# Exercise goal:
Locate each line of the rows below that contains the string "This" and copy those lines.

----

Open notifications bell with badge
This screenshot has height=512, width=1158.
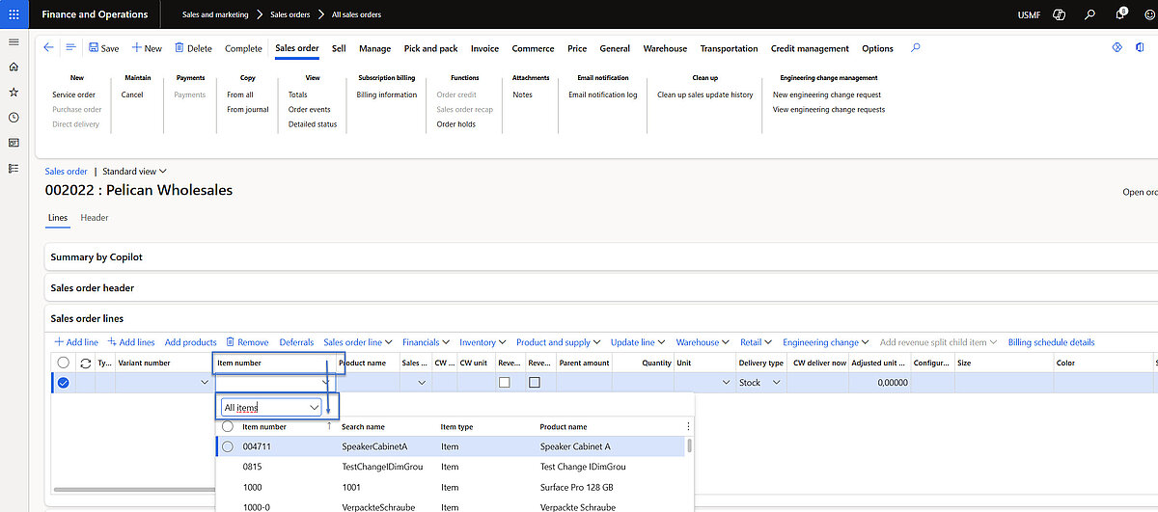click(x=1120, y=14)
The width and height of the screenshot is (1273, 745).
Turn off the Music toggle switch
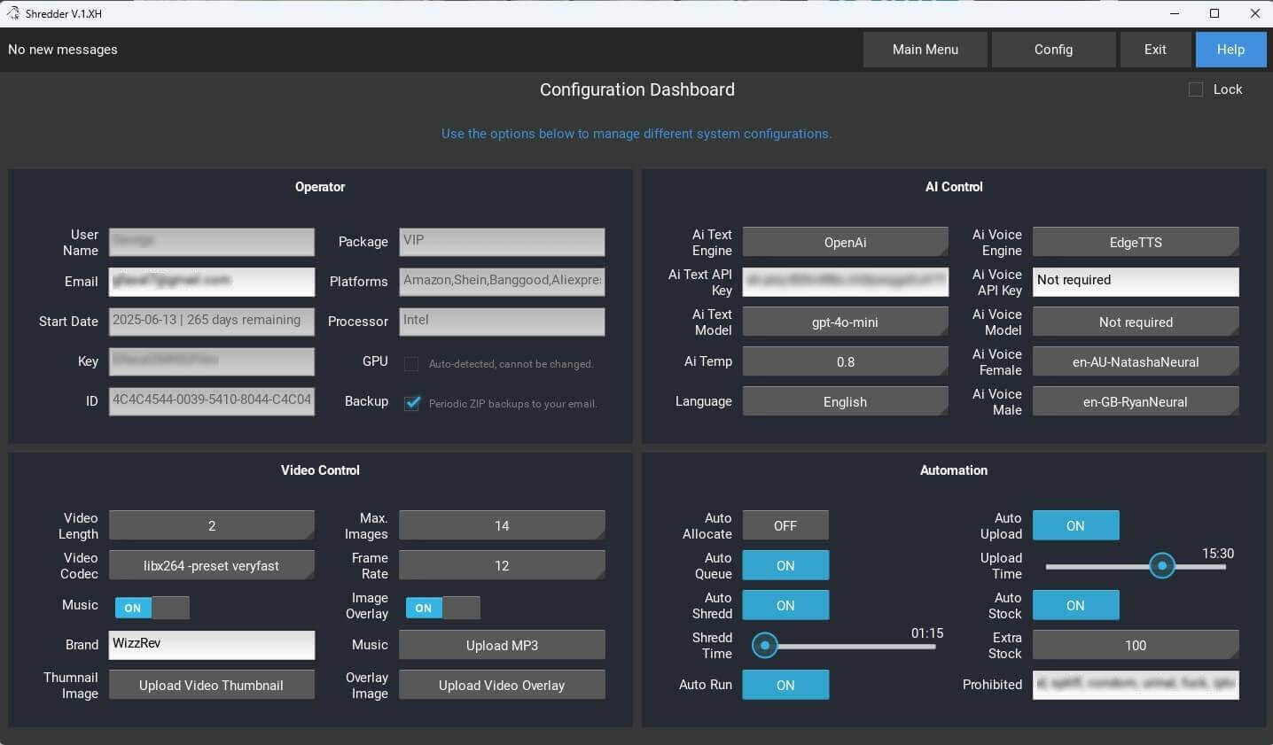point(152,608)
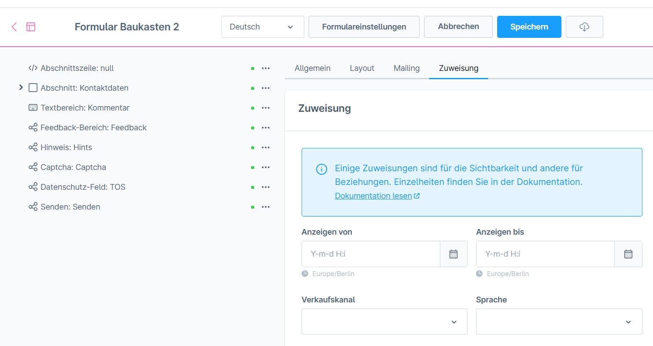Click the blue Speichern button
The width and height of the screenshot is (653, 346).
(529, 27)
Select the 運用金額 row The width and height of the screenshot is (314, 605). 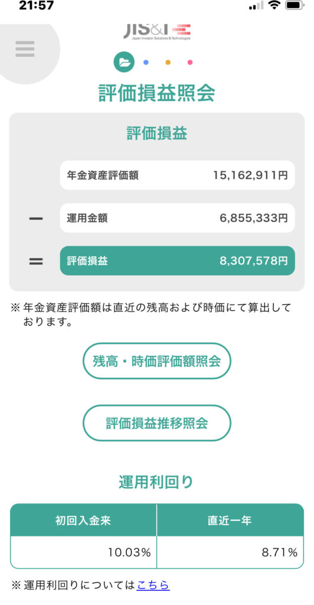[x=177, y=218]
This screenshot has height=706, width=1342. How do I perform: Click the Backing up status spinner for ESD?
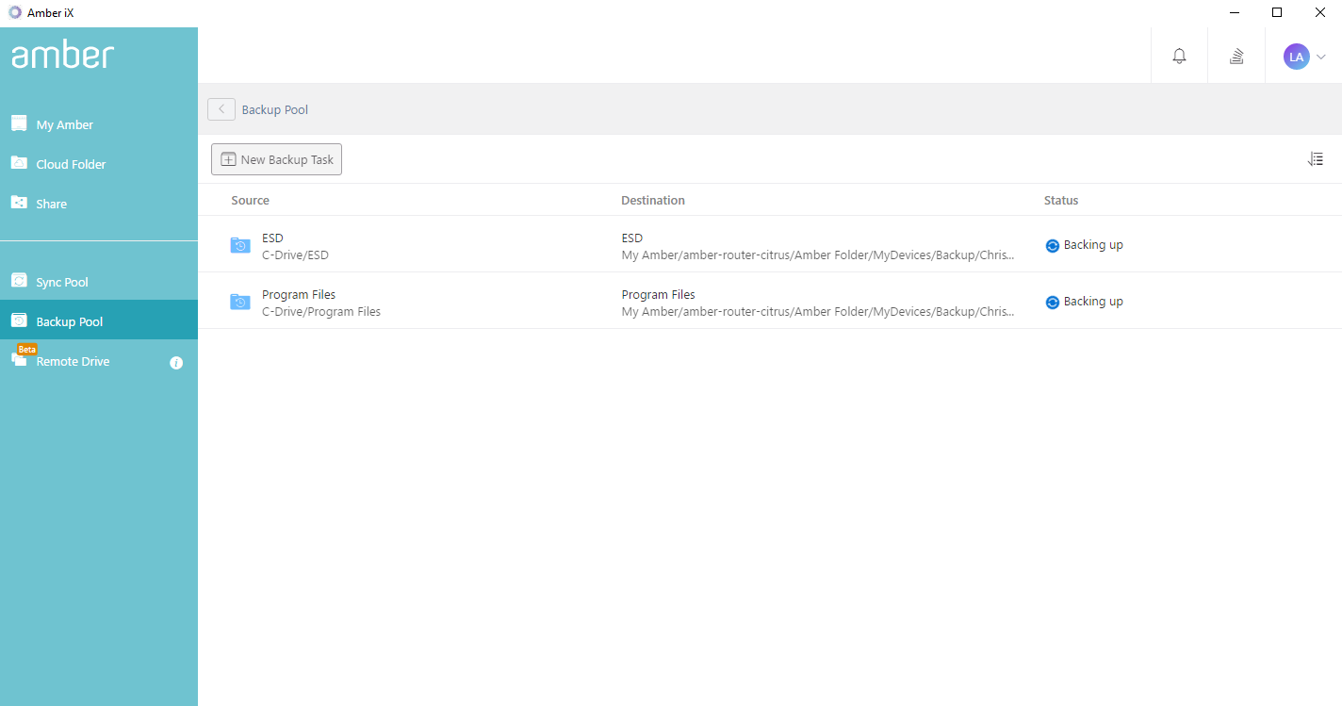(x=1052, y=245)
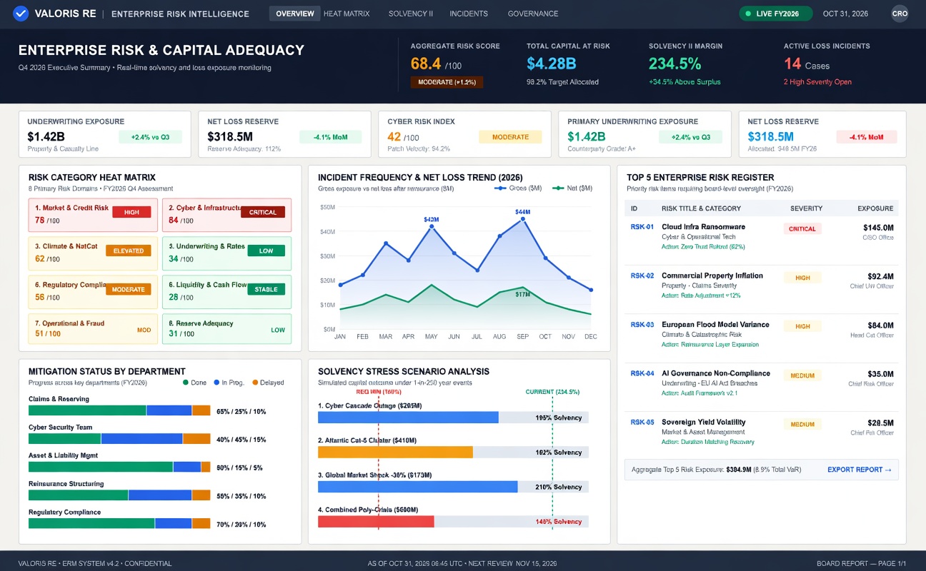Click the Valoris Re checkmark logo icon
The width and height of the screenshot is (926, 571).
21,14
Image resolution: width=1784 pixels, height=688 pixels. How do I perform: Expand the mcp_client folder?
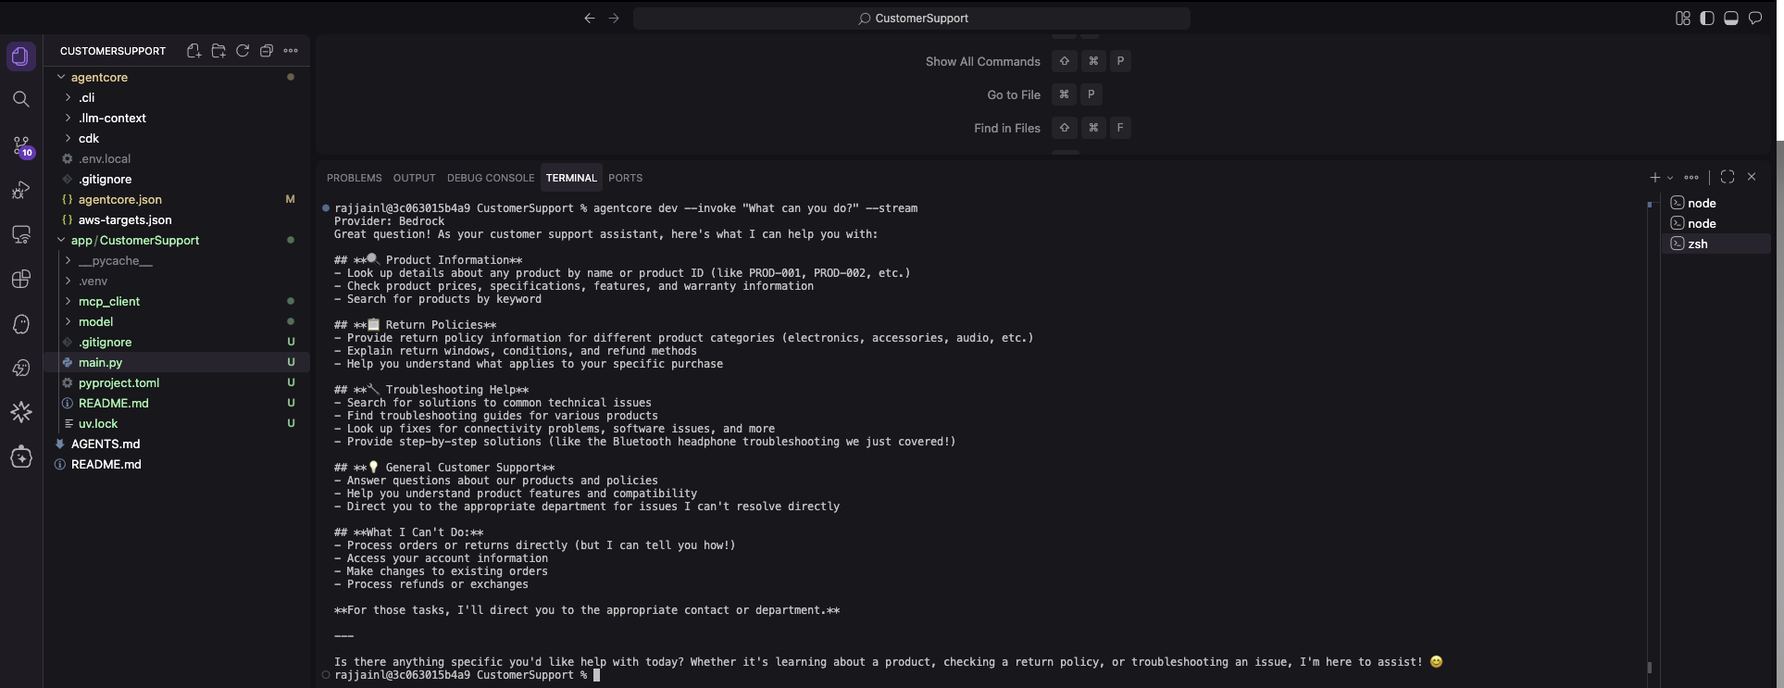point(108,301)
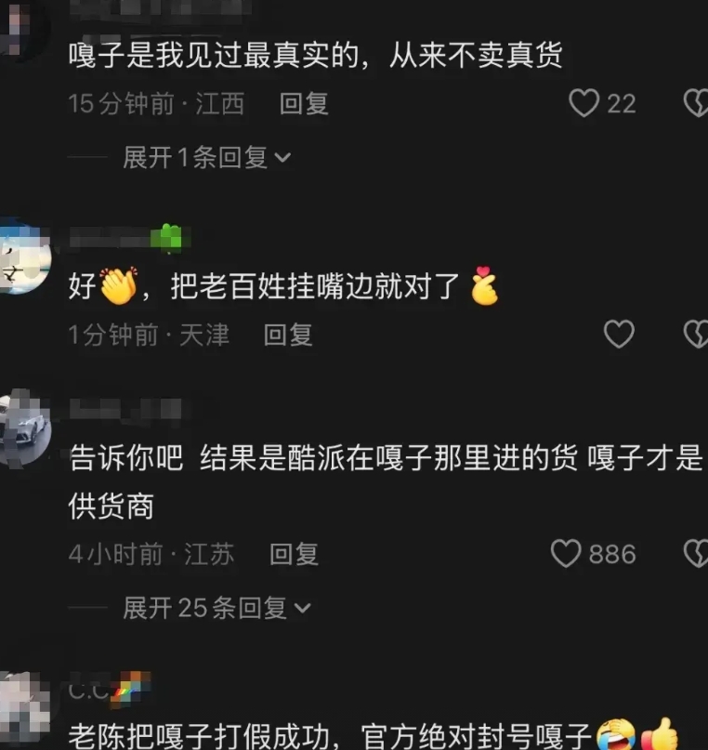Dislike the Jiangxi comment via broken heart
The height and width of the screenshot is (750, 708).
click(x=696, y=103)
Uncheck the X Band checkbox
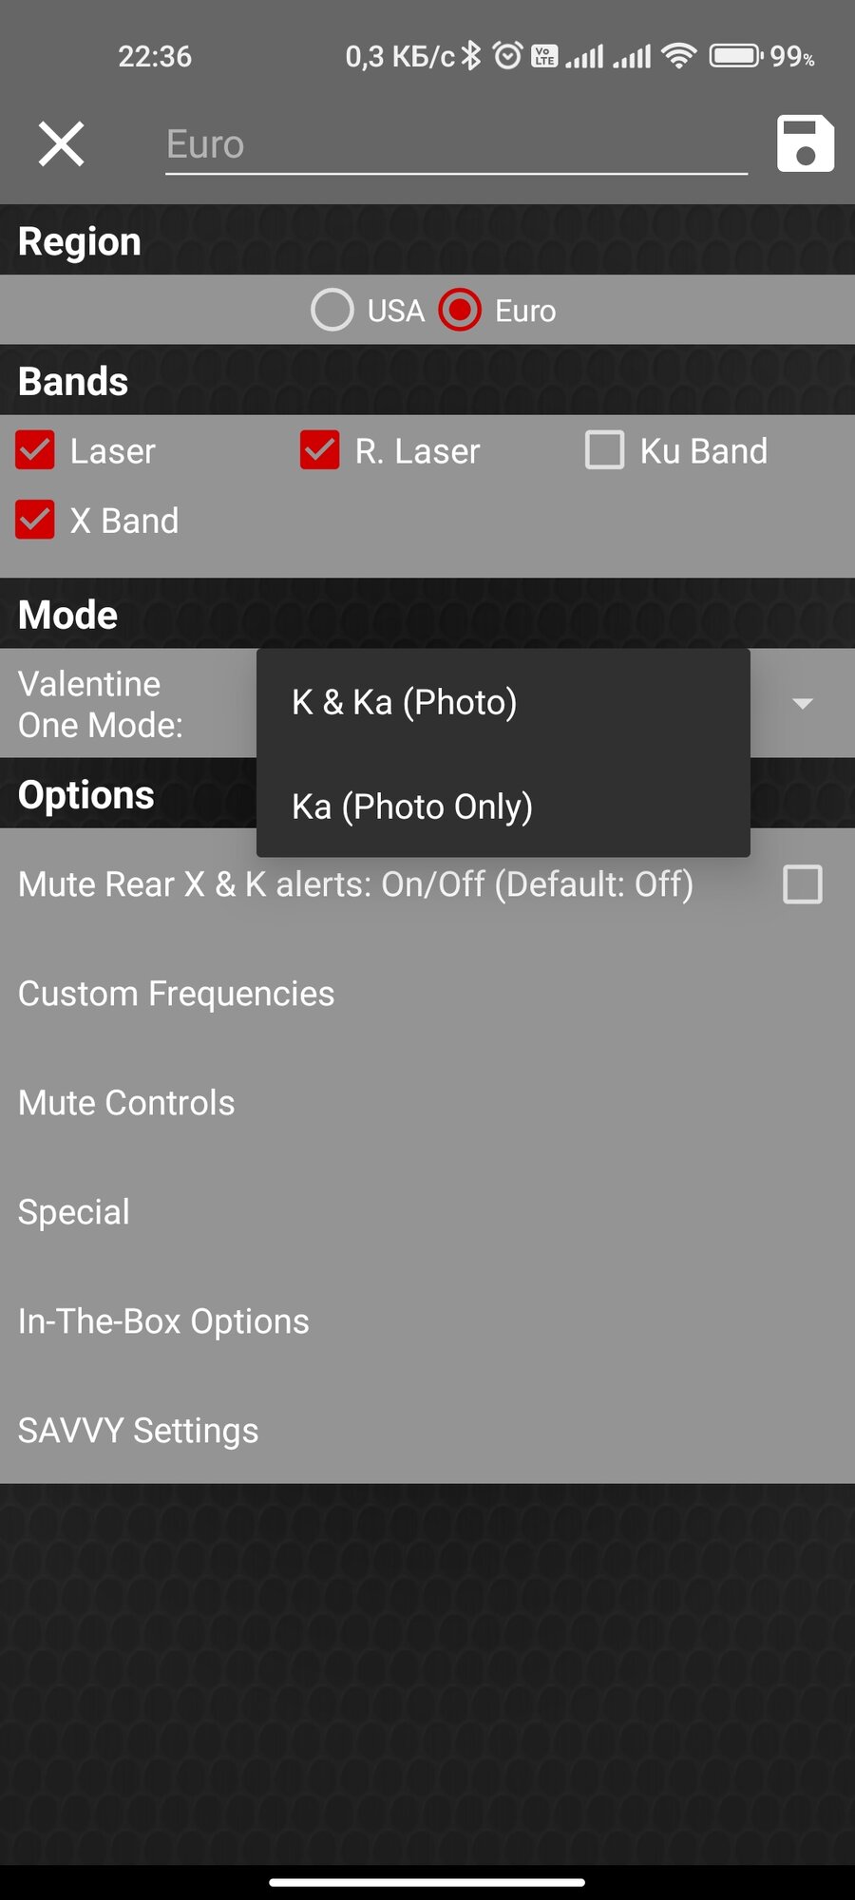Screen dimensions: 855x1900 tap(35, 521)
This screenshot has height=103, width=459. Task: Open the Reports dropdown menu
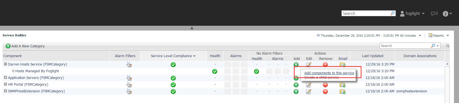(439, 36)

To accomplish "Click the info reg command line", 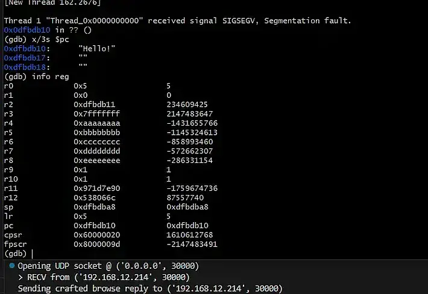I will coord(37,77).
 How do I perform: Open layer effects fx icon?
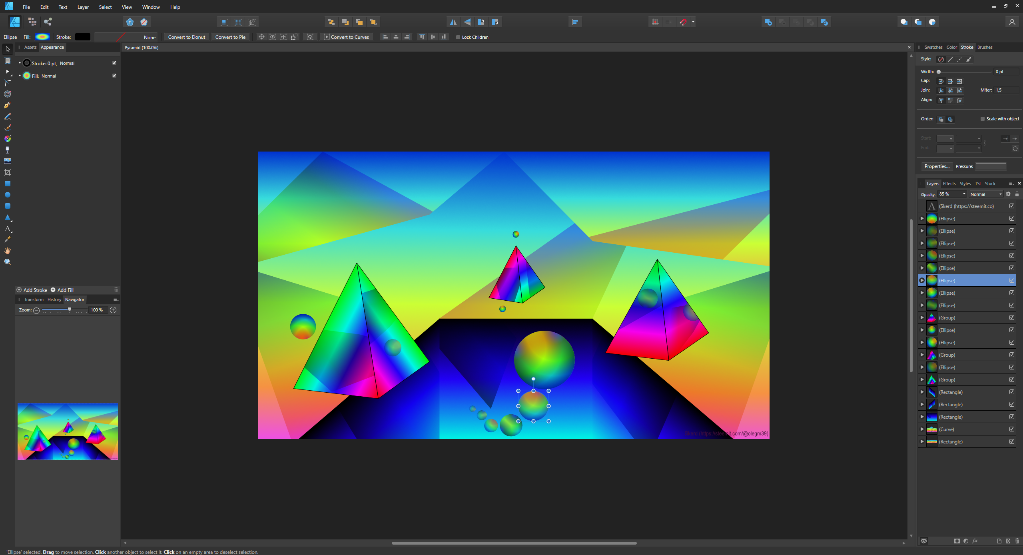[x=975, y=541]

----

# Output:
This screenshot has height=512, width=1158.
This screenshot has height=706, width=1342. How do I perform: Click the Backing up status spinner for ESD?
This screenshot has height=103, width=459. Task: Open the Reports dropdown menu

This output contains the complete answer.